By Drazen Nikolic, Partner, Advisory, Ernst & Young GmbH Wirtschaftsprüfungsgesellschaft.
When separate entities (both businesses and individuals) converge into rich networks with variable sets of relationships between producers and consumers, businesses have to move beyond traditional industry silos and go from organization-centricity to ecosystem-centricity. This trend led, in the last couple of years, to the rise of the platform as a business and organizational model. Today’s biggest, fastest-growing and most disruptive companies are founded on platform-based business models: Apple, eBay, Uber and Alphabet, to name just a few.
Platforms can connect people, organizations and resources in an interactive ecosystem that helps parties exchange value. Any industry for which information is an important ingredient — and yes, this concerns almost all companies — is a potential candidate for a platform-based business model. One example is the modern health care ecosystem. In the traditional ecosystem, patients relied solely on their physician. But today’s patient, thanks to platform-enabled business, is more empowered to have access to products and services from different providers and suppliers — from sport and fitness, nutrition and wellness, and the technology and data arenas — giving the patient additional sources of expert guidance. This interaction via a platform can provide the health care provider with data that can be used in the development of new therapies and improving current treatments and offerings, thereby improving products and services.
There are several trends to consider when evaluating a change to a platform-based business model, and CIOs can play a significant role in each of them.
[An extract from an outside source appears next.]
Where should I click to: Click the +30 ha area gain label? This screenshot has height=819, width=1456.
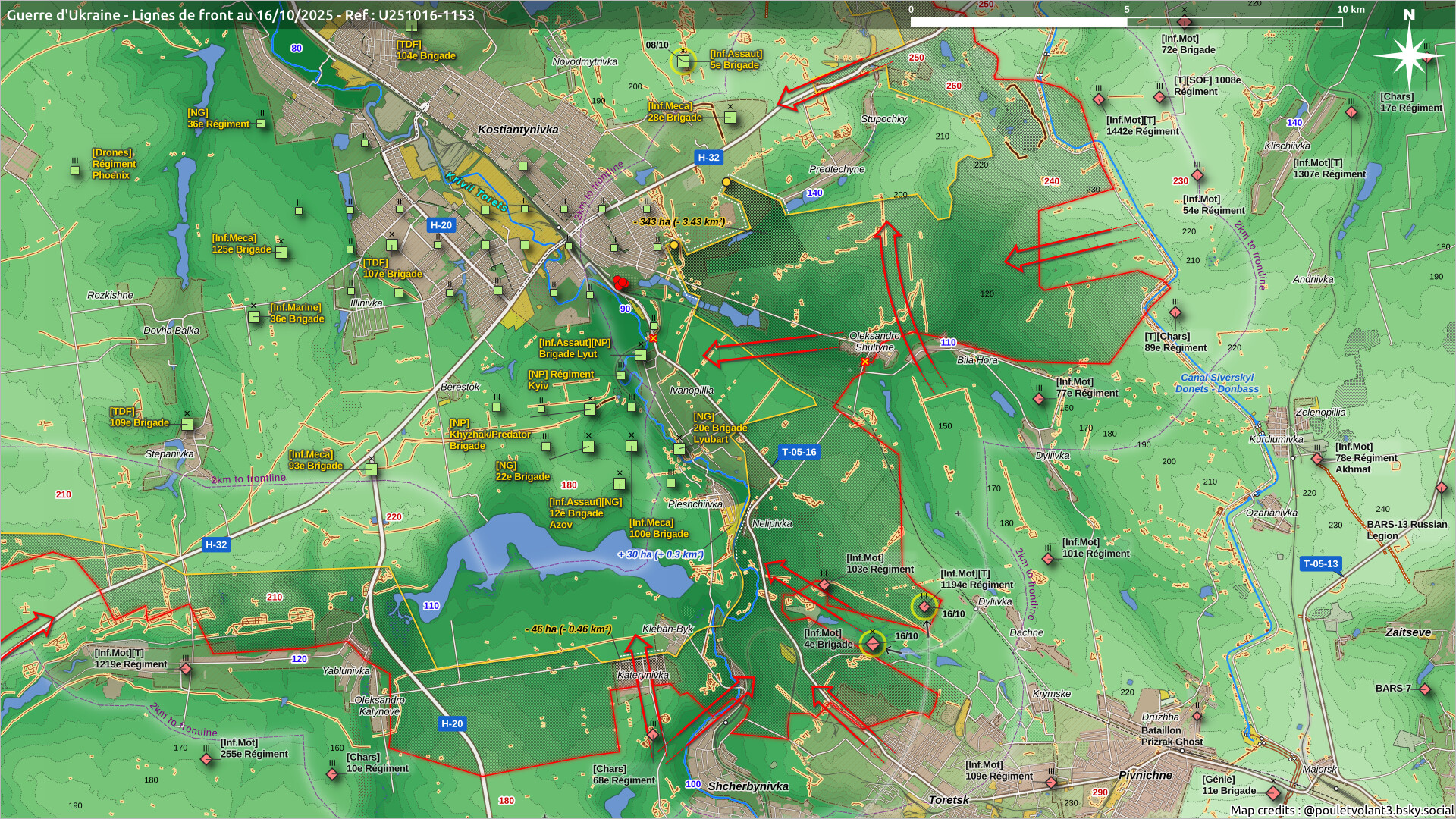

Breaking with tradition: Platform principles and designs are counterintuitive to traditional ways of doing business, and to implement them successfully, organizations need to move away from linear supply chains and conventional service models. This shift requires new ways of thinking and implies a new business logic. With their expertise, CIOs can be at the forefront of creating massive opportunities by helping to shape the business architecture, integrating existing systems and defining the right processes.
Focus on the customer journey: Today’s customers are active, independent partners in an ecosystem, sitting at the center of its strategy and reshaping their own needs. Collaboration can be enabled with the right technology, by a digital experience platform that serves providers and consumers along every step of their journey and offers individual value propositions across the networked ecosystem. Consequently, CIOs can help companies to create a digital experience and technology strategy that is informed by the needs and digital behaviors of their stakeholders. In fact, the platform should aim to pinpoint and affect every user’s journey to benefit customers while simultaneously improving the business performance of both the organization, e.g., by automating internal processes with the help of robotics and the organization’s partners.
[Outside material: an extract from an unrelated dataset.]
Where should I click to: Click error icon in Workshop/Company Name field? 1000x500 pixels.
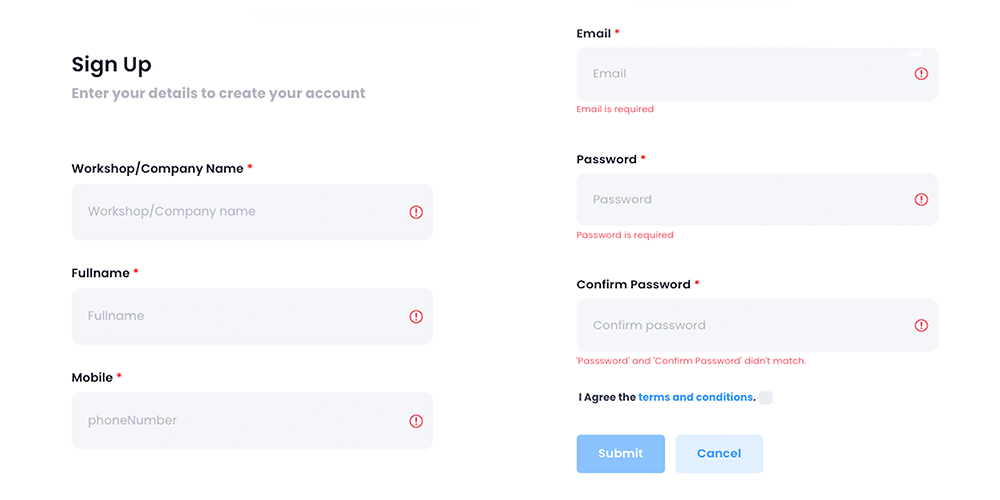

Dealing with data — part 1: An important element of a platform-based business model is to find the right balance between sharing the company data and protecting it. CIOs could influence the assessment of how much information has to be shared with the participants on the platform or the platform provider, considering business risks. Platforms bring an increased threat of uncontrolled data disclosure; understanding cybersecurity and data protection is, therefore, an inevitable prerequisite for sustainable success in the digital era. CIOs should have a well-articulated security and privacy strategy in place when setting up a digital business platform. They will need to work together with business leaders to ensure data is protected, regulatory obligations are met and that the available data is efficiently used for the business’s benefit.
Dealing with data — part 2: Trade on business platforms generates tremendous amounts of data that can be analyzed to help sell better — and more — products and services. Consequently, companies face the need for new roles in the organization such as data scientists and chief data officers (CDOs) to exploit the available information. It will be important for CIOs to work with these roles to help ensure the available data is generated and used in the best possible way.
Increasing levels of partnership and collaboration: As each individual collaborates for the mutual benefit of the entire ecosystem, this can ultimately lead to more information, allowing more choices and creating more value. Single companies can no longer own or create everything themselves — this would be too costly and time intensive. Consequently, the need to enter alliances and partnerships across the business platform to meet new growth opportunities arises. CIOs are actively helping to assess the technical fit of alliance partners that are complementary to the companies’ own offers, thus enabling them to create additional value to their customers.
With platform-based businesses models, traditional industries, such as hotels and television channels, are in a state of upheaval and disruption. And other industries are not far behind. Businesses that do a better job of harnessing the power of platforms may be able to turn disruption into a competitive advantage. For CIOs, it is important to understand that platforms are business models and not technological systems alone, although technology plays an integral part. Getting engaged in the business aspect of platform-based models allows CIOs once again to position themselves as strong business partners, rather than only gatekeepers of technology.